DIGITAL LIBRARY
A RESULT-DRIVEN COMPUTER PROGRAMMING TEACHING ENVIRONMENT
1 Accademia Navale di Livorno (ITALY)
2 Università di Pisa, Dipartimento di Informatica (ITALY)
About this paper:
Appears in: INTED2011 Proceedings
Publication year: 2011
Pages: 6556-6566
ISBN: 978-84-614-7423-3
ISSN: 2340-1079
Conference name: 5th International Technology, Education and Development Conference
Dates: 7-9 March, 2011
Location: Valencia, Spain
Abstract:
In a recent paper we described how to generalize the result-driven approach in order to obtain problem-solving environments for a range of topics.

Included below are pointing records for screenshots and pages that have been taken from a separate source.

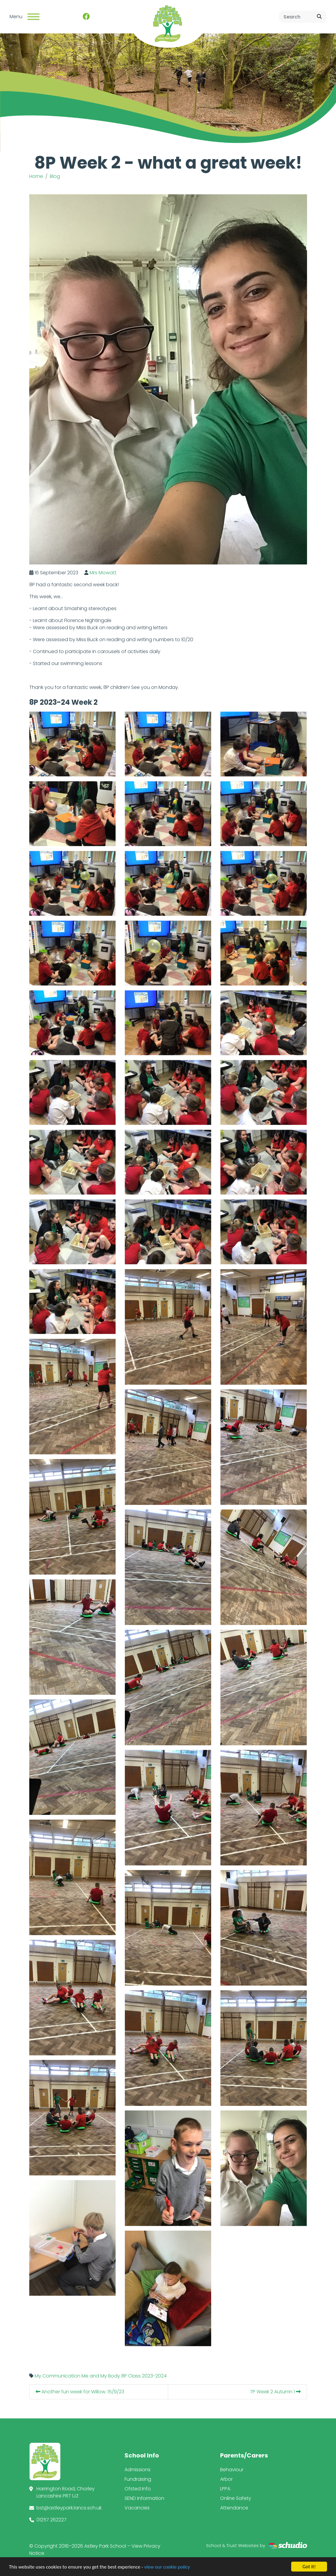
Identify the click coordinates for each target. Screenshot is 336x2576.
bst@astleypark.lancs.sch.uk (69, 2507)
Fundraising (138, 2479)
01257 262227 (51, 2519)
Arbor (226, 2479)
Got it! (309, 2566)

Here we report on a new such environment to teach computer programming with a problem-solving approach. The system expands on the well known teaching environment BlueJ to obtain a setting where, by means of standard extensions, the result-driven approach has been fully implemented providing an authoring environment for the teacher and a support environment for the student.

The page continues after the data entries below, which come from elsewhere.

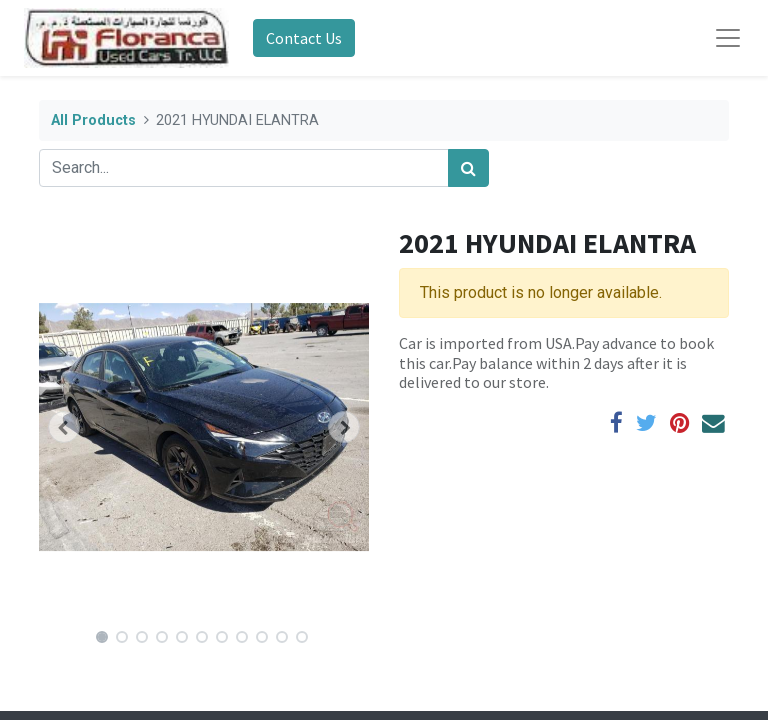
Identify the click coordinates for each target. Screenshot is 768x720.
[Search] (468, 168)
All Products (93, 120)
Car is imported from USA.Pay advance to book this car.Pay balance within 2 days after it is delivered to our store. (556, 362)
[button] (64, 427)
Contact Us (304, 38)
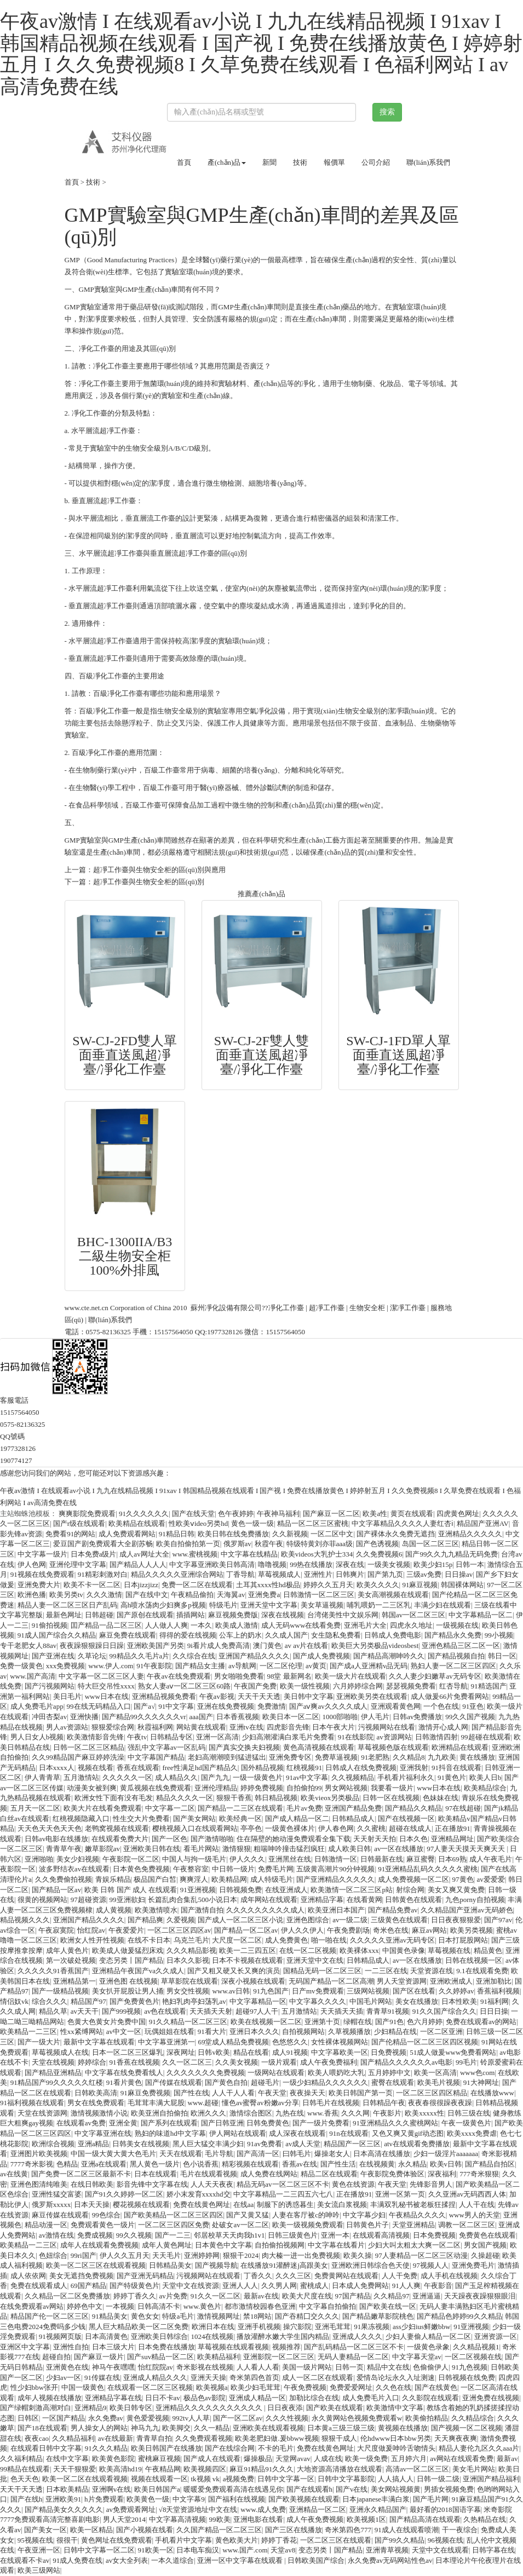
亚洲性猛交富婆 (57, 2194)
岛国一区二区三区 (430, 1544)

Within the authoring environment, the teacher may choose a programming task, split it into sub-problems, rate them, give their specifications, provide and rate hints. By carefully parsing the teacher's solution, the system is also able to extract many automatic hints which the teacher may adopt and rate. The authoring system will finally produce an exercise suited to the student.
Within the support environment the student finds the standard BlueJ setting with some enhancements to solve the sub-problem collection in any order without being forced to reproduce the teacher's solution, ask for hints, and automatically evaluate the correctness of his solution.
Though computer programming is the ideal setting for the result-driven approach, we had to face tasks such as avoiding endless loops or system crashes. In addition, the automatic recognition of the sub-problems dependency net (the call graph) turned out to be still an interesting research topic.
Despite being at a very early stage in terms of its testing in the field, the system is now ready and available for use.
Keywords:
Problem-solving in computer programming, teaching and learning environments.